Hi Israel,
I am trying to put the problem more concisely.
1. Fields where term frequency is very very relevant. E.g.
Body:
Example:
if TF of badger in Body of doc 1 > TF of badger in Body of doc 2
doc 1 scores higher.
2. Fields where term frequency is irrevalent
Page_Title:
Example:
TF of badger in PageTitle doesn't affect the score.
If that is the case:
then one solution is
1. Build the query programmatically.
2. Form Normal Queries on FieldType 1 ( e.g. Body)

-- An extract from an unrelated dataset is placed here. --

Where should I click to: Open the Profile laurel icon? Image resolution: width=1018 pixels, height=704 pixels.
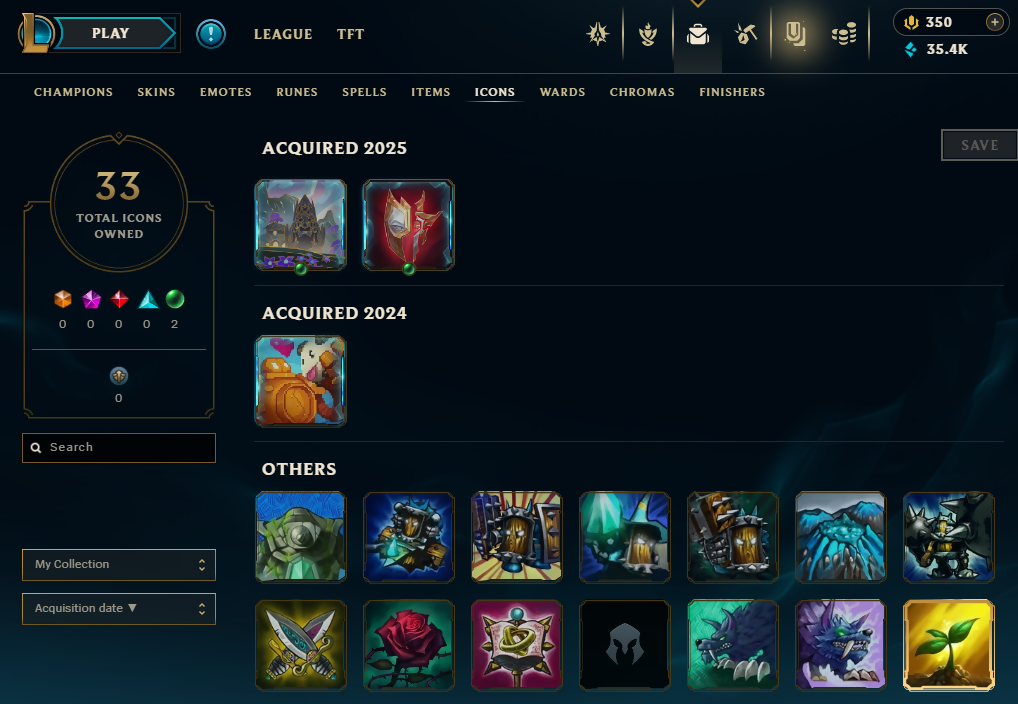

3. Form ConstantScore variation of queries on FieldType 2 (e.g. Page_Title,
ConstantScoreTermQuery)
There is no need to change anything at index time.
I hope that helps.
Thanks
Umesh
On Sun, Jan 11, 2009 at 8:30 PM, Israel Tsadok <[email protected]> wrote:
> >
> > you can solve your problem at search time by passing a custom Similarity
> > class that looks something like this:
> >
> > private Similarity similarity = new DefaultSimilarity() {
> >> public float tf(float v) {
> >> return 1f;
> >> }
> >> public float tf(int i) {
> >> return 1f;
> >> }
> >> };
> >>
> >
> Thanks, but it seems that this solution would make all words completely
> equal without regard to their frequency. This is more extreme than what I
> had in mind. Chris Hostetter's suggestion of SweetSpotSimilarity makes the
> situation a little better, but still doesn't make the distinction between
> repeated words and words that appear in different location in the text.
>
> For example, an encyclopedic article about badgers would probably have the
> word "badger" many times throughout its text. I would like to make such
> article score much higher than an unrelated article that simply used the
> word badger three times in 800 words. Term Frequency works well in this
> regard, but fails to make the encyclopedic article rank higher than
> documents that simply contain the word "badger" and not much else (
> http://tinyurl.com/8p5jsj).
>
> Paul Libberecht's comment has a point - if I eliminate duplicates in the
> tokenizer both at indexing time and in the query parser, I should be able
> to
> make search work with reduced effect for repeated terms. However, that
> approach has two downsides:
> 1. It will be impossible to find articles with (specifically) "badger
> badger
> badger" in them.
> 2. Sometimes two words are repeated (barack obama barack obama barack
> obama)
> which makes the tokenizer approach unsuitable.
>
> Another option I'm considering is a negative boost to documents that
> contain
> repeated terms, but this is too general, since such a document may be very
> relevant to searches about different terms. I really only want to change
> the
> tf of the offending repeated term.
>
> Thanks for all your suggestions, and I'd appreciate any other ideas.
>
> Israel
>